> [PASSAGE GIVEN]
------------------------------------------------------------

1

I have this class:

public class Person {
    private String id;

    @Override
    public boolean equals(Object obj) {
        return obj instanceof Person &&
            this.id.equals(((Person) obj).id);
    }

    @Override
    public int hashCode() {
        ...
    }
}

The field id consists solely of digits. My question is, should the hashCode method look like this:

@Override
public int hashCode() {
    return id.hashCode();
}

or this:

@Override
public int hashCode() {
    return Integer.parseInt(id);
}

Provided that id <= Integer.MAX_VALUE.

Martin M J
  • 830
  • 1
  • 5
  • 12
  • 2
    First, why do you have a String if it only consists of digits? Just make it an `int` and return this value in the hashcode method. You can't have collisions as you have a single `int` value. – Alexis C. May 16 '15 at 14:35
  • @AlexisC. Do you mean that there will be no collisions because `hashCode` is only used when you store an object in a `hashed` collection and all `hashed` collections operate on uniqueness, thus ensuring that two equal integers will never be stored in the collection? – Chetan Kinger May 16 '15 at 14:41
  • Don't think about such things and read about: http://commons.apache.org/proper/commons-lang/apidocs/org/apache/commons/lang3/builder/HashCodeBuilder.html – Tomek May 16 '15 at 14:43
  • 1
    @AlexisC. ZIP codes are also only digits, but are still often represented as a String. I'm not performing any mathematical operations on `id`. – Martin M J May 16 '15 at 14:45
  • @SeanMcCauliff I have. Do you think it should be different? – Martin M J May 16 '15 at 14:59
  • @ChetanKinger A collision appears when two objects are not equals but have the same hashcode. Here the equality is defined only with `id` and, provided that this value is `<= Integer.MAX_VALUE.`, you should not have collisions if you return the int value in the hashCode method. – Alexis C. May 16 '15 at 15:13
  • @MartinMJ Depends on the country. In my country (The Netherlands) postal codes are definitely not only digits. – Mark Rotteveel May 16 '15 at 15:14
  • Personally I can't remember thinking about this too much in the past, I tend just let my IDE generate your `equals` & `hashCode` and then get on with other problems (that always exist) – Gareth Davis May 16 '15 at 15:27
  • *if you have to ask this question you should just probably leave it alone* –  May 16 '15 at 15:36

2 Answers2

2

You should leave it as the hashCode of the string.

This is for a couple of reasons:

  1. String.hashCode() will distribute the hash over more of the integer space better than just returning Integer.parseInt
  2. String will cache the hash code and prevent therefore you won't pay the cost of Integer.parseInt on each call to hashCode()

------------------------------------------------------------

> [RECORD EXCERPTS]
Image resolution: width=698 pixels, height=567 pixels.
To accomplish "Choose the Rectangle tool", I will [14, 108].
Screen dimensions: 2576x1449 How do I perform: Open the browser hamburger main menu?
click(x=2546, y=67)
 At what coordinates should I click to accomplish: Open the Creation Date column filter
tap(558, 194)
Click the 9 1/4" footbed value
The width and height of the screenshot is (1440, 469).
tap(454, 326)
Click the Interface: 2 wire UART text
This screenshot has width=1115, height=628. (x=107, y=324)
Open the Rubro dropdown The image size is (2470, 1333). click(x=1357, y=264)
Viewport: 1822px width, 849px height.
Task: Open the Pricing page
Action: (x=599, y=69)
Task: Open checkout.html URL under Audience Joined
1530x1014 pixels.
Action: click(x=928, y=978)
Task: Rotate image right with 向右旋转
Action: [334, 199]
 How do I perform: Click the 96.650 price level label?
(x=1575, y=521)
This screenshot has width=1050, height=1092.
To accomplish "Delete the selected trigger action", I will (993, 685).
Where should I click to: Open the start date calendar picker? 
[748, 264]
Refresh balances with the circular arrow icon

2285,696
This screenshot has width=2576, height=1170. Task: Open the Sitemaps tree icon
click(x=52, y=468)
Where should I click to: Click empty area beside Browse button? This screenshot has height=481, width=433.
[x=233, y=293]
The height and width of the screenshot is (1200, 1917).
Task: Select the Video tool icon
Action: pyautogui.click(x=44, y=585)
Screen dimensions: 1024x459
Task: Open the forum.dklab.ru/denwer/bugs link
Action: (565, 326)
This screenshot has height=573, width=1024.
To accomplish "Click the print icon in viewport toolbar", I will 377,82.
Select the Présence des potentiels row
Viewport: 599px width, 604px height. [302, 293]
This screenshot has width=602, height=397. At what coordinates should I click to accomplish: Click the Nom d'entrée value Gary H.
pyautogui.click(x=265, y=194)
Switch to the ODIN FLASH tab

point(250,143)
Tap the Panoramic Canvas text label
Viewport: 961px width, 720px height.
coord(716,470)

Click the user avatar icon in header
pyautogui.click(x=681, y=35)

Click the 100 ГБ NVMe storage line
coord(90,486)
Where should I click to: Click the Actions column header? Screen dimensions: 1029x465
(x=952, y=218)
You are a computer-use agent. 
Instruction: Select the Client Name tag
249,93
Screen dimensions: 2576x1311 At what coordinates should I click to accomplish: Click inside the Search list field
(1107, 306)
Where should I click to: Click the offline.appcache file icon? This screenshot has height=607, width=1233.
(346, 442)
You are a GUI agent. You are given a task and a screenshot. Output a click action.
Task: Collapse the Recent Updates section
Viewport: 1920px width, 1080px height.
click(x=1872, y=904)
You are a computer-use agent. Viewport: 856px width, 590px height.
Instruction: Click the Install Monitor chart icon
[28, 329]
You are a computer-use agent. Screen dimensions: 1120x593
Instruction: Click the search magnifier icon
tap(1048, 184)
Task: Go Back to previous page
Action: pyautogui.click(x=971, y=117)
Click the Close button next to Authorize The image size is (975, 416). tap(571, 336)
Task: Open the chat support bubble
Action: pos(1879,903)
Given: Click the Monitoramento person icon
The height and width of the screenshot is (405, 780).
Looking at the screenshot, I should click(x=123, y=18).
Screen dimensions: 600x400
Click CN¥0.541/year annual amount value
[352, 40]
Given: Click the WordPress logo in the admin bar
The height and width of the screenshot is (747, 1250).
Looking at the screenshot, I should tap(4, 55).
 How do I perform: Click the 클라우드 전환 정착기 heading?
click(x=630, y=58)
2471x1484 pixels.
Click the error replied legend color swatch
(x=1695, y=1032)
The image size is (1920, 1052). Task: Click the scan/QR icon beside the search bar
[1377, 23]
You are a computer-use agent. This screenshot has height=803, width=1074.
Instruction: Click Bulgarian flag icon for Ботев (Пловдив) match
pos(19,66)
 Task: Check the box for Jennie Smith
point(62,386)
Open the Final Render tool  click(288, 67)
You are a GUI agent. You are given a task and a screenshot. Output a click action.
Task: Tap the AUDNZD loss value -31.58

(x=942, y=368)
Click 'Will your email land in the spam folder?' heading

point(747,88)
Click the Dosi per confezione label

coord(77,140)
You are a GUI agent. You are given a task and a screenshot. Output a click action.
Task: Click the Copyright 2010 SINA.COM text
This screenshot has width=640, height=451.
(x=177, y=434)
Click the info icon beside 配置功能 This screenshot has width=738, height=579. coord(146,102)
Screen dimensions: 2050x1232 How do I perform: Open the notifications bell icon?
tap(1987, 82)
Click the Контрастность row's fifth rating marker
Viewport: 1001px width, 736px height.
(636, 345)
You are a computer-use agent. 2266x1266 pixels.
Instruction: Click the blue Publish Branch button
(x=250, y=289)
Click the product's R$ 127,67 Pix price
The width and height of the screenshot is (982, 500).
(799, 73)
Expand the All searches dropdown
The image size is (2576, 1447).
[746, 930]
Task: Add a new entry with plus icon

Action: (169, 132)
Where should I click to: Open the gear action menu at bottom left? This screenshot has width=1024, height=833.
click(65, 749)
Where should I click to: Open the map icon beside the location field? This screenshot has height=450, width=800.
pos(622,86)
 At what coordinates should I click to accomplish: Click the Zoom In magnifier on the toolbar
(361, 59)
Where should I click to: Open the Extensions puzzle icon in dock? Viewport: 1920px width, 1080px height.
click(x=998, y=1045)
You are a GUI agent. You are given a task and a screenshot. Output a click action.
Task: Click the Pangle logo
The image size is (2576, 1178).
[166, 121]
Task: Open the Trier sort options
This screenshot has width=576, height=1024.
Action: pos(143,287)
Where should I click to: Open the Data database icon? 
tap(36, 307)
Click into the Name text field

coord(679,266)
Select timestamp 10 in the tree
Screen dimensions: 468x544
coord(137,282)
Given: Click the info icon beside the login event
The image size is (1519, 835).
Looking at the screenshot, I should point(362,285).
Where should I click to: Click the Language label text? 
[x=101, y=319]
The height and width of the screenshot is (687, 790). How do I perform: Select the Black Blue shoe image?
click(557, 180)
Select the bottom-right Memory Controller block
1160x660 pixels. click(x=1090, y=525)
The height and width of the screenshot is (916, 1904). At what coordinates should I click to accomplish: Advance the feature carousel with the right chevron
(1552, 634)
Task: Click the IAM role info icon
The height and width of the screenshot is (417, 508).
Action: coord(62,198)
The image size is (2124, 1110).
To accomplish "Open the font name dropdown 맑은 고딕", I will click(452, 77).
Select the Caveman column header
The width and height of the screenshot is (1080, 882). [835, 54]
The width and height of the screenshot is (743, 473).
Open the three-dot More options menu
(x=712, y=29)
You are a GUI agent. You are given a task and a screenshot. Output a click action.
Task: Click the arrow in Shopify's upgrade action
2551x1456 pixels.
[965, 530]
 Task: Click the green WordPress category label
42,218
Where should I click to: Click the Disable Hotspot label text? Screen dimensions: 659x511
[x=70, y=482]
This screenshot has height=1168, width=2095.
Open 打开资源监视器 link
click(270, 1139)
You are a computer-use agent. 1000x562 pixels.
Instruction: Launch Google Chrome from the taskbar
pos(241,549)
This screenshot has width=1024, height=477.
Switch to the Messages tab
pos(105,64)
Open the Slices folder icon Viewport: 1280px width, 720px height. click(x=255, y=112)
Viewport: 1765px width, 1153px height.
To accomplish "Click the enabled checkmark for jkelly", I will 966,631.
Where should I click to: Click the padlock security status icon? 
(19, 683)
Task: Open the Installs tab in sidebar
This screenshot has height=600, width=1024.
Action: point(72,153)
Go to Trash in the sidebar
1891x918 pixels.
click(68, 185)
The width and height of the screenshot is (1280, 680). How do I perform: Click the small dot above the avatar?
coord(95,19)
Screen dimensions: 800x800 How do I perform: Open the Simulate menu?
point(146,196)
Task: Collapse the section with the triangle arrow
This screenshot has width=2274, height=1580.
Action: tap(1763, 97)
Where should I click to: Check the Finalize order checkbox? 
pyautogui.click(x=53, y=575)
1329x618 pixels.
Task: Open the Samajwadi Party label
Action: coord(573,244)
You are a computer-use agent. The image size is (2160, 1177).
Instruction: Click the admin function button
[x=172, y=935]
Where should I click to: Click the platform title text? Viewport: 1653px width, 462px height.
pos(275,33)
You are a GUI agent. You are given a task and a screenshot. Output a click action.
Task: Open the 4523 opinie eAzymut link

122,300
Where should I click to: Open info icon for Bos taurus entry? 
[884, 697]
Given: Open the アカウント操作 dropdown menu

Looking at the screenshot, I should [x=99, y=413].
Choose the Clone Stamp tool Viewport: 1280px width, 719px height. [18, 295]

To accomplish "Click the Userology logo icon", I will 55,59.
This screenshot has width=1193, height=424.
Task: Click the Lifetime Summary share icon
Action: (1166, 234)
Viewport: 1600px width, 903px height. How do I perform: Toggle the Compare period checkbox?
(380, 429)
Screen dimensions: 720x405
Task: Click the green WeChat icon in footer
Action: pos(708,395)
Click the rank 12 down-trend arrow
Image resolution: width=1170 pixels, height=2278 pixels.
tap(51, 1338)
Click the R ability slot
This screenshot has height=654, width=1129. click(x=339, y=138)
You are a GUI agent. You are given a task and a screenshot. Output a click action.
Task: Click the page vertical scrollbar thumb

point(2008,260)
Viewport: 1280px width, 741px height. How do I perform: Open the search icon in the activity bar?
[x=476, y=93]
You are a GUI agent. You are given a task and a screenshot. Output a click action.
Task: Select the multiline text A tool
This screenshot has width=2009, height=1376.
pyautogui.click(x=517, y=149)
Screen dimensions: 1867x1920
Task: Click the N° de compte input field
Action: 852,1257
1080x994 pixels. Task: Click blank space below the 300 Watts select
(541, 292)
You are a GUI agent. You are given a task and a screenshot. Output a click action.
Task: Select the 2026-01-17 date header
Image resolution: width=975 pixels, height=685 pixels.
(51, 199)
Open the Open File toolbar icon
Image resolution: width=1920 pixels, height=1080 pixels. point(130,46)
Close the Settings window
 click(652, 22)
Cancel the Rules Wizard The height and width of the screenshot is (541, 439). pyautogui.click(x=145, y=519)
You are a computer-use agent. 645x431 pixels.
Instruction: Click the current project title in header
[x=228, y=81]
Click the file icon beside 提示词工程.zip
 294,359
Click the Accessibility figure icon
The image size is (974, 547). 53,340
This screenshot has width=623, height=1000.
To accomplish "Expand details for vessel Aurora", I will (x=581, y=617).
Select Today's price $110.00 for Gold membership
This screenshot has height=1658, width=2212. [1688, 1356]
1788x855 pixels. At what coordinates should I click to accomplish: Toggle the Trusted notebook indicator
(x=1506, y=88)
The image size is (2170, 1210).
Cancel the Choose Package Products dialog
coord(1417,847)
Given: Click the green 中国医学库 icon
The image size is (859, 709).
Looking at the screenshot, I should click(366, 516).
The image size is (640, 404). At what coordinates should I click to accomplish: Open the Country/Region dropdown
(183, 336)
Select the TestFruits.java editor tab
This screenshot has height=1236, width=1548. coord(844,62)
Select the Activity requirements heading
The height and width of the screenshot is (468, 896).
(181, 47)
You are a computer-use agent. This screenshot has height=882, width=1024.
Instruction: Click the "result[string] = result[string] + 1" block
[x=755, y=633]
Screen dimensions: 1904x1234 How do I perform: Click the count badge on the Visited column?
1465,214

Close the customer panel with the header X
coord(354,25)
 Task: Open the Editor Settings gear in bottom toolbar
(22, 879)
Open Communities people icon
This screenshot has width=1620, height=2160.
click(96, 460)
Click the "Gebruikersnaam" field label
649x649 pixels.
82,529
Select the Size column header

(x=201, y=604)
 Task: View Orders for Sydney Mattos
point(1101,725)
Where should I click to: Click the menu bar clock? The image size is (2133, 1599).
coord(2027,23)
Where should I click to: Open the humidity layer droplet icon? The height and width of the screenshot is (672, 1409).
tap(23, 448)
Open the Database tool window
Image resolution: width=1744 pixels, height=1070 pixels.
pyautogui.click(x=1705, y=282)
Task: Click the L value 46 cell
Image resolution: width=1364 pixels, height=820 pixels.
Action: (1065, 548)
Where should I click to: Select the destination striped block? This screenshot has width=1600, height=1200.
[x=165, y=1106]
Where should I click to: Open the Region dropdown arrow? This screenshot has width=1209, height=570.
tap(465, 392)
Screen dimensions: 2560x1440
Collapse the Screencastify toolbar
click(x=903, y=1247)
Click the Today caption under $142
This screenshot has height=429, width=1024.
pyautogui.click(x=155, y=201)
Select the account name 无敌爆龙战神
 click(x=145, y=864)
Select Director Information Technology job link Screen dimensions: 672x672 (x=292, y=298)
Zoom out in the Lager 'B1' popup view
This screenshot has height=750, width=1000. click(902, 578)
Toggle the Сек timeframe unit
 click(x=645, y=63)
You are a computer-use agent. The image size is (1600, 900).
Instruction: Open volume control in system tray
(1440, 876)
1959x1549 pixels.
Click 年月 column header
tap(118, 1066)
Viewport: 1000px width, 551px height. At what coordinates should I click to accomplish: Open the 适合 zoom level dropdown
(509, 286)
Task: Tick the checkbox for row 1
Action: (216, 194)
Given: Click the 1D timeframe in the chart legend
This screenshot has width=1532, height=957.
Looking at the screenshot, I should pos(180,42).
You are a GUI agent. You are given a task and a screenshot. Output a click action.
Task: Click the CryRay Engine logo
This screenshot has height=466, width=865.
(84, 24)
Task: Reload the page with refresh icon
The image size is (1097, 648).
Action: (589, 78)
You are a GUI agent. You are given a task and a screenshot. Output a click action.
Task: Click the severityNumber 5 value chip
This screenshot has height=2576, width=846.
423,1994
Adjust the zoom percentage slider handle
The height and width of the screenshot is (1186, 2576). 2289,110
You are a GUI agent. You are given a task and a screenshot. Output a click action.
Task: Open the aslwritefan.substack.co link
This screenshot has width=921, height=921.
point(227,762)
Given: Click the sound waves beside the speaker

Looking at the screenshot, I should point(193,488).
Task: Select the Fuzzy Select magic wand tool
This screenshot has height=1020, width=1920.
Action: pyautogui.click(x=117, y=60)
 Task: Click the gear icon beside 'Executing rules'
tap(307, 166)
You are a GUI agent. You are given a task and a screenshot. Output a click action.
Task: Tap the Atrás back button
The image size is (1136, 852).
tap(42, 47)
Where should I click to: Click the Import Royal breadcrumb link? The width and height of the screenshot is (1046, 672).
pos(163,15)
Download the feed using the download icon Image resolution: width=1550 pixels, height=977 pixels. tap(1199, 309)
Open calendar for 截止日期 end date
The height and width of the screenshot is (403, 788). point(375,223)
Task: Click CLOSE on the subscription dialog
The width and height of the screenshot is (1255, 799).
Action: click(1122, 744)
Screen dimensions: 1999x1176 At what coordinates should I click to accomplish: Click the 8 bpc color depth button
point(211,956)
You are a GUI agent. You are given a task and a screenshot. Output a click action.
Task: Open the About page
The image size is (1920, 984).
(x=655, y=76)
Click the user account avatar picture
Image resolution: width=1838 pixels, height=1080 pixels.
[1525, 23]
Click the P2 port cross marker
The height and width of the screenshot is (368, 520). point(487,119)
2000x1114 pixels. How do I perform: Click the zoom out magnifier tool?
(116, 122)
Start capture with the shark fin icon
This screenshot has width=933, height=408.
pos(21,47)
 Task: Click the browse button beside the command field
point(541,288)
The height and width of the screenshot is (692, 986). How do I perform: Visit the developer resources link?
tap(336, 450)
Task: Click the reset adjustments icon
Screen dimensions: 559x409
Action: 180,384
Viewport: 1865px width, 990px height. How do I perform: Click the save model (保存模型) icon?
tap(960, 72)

------------------------------------------------------------

> [REQUIRED ACTIONS]
[1] Answer these questions about the Java hashCode thread:
(a) What does the field id consist of?
(b) Which country does Mark Rotteveel name as one where postal codes are not only digits?
(c) According to the answer, what does String cache?
[2] Duplicate everything in the Java hashCode thread from "This is for" down to "call to hashCode()".

> [ANSWERS TO THE PROBLEMS]
[1]
(a) Solely of digits.
(b) The Netherlands.
(c) The hash code.

[2]
This is for a couple of reasons:

  1. String.hashCode() will distribute the hash over more of the integer space better than just returning Integer.parseInt
  2. String will cache the hash code and prevent therefore you won't pay the cost of Integer.parseInt on each call to hashCode()